Alvo de inquérito por lavagem de dinheiro, o ex-ministro de Lula e Temer foi preso pela segunda vez no dia 8 de setembro, no âmbito da Operação Tesouro Perdido. Ele já havia sido encarcerado no dia 3 de julho, pela primeira vez, por obstrução de Justiça, crime pelo qual é denunciado pela Procuradoria, e respondia em regime domiciliar quando o apartamento com malas e caixas de dinheiro foi descoberto.
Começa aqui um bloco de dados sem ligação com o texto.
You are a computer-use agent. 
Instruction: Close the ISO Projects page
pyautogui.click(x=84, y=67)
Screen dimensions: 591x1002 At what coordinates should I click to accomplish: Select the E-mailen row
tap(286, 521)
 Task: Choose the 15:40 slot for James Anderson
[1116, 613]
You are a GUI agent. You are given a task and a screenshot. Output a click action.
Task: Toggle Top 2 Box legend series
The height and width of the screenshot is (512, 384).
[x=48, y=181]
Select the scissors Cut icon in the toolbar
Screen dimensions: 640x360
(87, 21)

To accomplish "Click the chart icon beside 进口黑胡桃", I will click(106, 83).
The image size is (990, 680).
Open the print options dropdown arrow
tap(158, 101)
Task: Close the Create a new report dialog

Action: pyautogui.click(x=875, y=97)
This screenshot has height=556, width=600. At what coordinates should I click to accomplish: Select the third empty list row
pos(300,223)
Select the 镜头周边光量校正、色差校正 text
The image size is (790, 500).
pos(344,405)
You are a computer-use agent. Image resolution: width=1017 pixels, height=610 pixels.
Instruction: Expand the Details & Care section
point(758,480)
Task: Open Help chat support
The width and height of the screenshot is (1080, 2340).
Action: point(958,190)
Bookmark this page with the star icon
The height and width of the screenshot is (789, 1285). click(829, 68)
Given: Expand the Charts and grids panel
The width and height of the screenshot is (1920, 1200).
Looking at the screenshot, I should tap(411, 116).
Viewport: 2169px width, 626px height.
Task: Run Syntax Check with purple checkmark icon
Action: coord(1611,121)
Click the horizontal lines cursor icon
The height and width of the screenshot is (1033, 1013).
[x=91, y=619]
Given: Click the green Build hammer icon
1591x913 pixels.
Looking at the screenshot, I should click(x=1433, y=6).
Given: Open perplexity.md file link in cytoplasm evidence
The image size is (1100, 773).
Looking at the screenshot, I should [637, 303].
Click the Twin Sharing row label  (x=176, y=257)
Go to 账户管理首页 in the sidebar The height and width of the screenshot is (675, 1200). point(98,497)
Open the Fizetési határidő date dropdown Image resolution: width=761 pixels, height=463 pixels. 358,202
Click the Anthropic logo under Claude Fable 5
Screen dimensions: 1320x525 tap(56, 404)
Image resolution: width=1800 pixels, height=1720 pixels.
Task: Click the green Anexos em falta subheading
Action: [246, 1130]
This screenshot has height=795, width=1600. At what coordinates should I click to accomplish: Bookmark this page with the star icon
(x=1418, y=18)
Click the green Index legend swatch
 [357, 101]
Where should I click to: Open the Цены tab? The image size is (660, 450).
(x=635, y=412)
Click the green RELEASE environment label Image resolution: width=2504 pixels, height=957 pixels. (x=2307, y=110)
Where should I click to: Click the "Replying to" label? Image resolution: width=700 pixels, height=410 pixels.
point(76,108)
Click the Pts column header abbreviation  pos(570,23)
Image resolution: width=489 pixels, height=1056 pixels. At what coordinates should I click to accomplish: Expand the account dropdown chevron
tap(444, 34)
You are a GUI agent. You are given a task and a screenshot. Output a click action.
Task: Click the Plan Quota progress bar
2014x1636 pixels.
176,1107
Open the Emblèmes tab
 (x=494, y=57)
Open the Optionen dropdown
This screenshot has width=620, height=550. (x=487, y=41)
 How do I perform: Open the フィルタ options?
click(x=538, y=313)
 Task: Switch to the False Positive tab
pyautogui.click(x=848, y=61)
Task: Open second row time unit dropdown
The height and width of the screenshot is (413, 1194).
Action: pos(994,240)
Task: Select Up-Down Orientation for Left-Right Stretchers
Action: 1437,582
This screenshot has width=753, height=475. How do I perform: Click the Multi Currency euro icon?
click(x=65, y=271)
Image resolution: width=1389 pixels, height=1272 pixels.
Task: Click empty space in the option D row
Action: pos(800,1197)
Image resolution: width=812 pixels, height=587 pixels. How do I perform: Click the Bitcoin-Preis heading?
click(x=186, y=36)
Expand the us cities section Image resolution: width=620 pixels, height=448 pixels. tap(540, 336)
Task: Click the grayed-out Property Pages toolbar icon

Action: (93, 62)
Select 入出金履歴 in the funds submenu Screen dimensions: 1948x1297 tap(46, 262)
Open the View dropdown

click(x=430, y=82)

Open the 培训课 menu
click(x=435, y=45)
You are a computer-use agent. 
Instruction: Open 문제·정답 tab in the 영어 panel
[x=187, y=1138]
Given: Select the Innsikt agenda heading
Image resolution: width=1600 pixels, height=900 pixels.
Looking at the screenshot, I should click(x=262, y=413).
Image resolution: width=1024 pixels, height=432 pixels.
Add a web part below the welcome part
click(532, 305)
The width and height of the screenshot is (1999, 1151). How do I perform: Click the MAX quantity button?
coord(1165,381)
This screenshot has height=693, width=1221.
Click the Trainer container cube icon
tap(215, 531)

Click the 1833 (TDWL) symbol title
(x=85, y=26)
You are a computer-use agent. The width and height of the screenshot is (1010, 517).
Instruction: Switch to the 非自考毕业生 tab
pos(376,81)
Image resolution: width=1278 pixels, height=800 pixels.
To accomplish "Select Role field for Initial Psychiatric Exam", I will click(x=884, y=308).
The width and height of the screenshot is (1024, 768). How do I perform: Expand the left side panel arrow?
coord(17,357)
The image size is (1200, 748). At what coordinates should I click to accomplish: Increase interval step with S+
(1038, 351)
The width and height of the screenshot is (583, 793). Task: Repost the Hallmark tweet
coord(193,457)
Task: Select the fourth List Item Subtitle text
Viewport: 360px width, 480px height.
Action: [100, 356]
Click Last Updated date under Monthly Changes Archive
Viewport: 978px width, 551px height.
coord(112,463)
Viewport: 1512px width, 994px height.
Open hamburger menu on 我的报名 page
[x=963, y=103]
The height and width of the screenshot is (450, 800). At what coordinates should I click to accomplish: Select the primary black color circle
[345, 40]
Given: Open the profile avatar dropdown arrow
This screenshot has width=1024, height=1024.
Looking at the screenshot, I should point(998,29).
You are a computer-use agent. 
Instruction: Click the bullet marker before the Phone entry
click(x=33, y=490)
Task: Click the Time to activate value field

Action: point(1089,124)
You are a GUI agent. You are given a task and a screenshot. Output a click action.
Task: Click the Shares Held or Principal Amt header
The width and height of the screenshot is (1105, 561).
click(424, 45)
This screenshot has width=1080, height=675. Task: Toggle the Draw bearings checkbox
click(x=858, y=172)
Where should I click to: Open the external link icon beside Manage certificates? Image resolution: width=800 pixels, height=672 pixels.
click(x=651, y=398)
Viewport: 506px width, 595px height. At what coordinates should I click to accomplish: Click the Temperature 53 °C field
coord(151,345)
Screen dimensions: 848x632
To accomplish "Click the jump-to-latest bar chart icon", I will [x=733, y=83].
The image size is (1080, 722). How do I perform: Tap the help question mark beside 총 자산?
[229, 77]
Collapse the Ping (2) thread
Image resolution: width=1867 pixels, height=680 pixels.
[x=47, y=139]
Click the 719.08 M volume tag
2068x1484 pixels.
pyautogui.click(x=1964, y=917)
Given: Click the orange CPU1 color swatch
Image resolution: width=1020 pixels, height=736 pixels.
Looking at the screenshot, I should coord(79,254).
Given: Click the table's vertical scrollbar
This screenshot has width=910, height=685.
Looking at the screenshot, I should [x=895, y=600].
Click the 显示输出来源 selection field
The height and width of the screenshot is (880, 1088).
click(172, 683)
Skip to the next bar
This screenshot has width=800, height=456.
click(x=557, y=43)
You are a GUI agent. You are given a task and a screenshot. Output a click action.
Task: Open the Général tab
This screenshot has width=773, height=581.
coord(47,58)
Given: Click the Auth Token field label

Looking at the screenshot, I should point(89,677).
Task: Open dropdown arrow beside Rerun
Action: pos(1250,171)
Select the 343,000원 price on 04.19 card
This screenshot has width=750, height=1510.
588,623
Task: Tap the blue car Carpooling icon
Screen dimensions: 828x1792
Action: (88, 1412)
A Operação Tesouro Perdido partiu de uma denúncia anônima por telefone no dia 14 de julho de 2017. O apartamento em Salvador onde foram encontrados os R$ 51 milhões pertence ao empresário Silvio Antônio Cabral Silveira, que admitiu às autoridades que emprestou o imóvel ao irmão de Geddel, o deputado Lúcio Vieira Lima (PMDB), a pretexto de guardar bens do pai do peemedebista, já falecido.

Na montanha de notas de R$ 100 e R$ 50 encontrada no apartamento, há marcas dos dedos do ex-ministro, de seu aliado Gustavo Pedreira Couto Ferraz, ex-diretor da Defesa Civil de Salvador, do assessor de Lúcio, Job Ribeiro Brandão, além de uma fatura com o pagamento da empregada do parlamentar.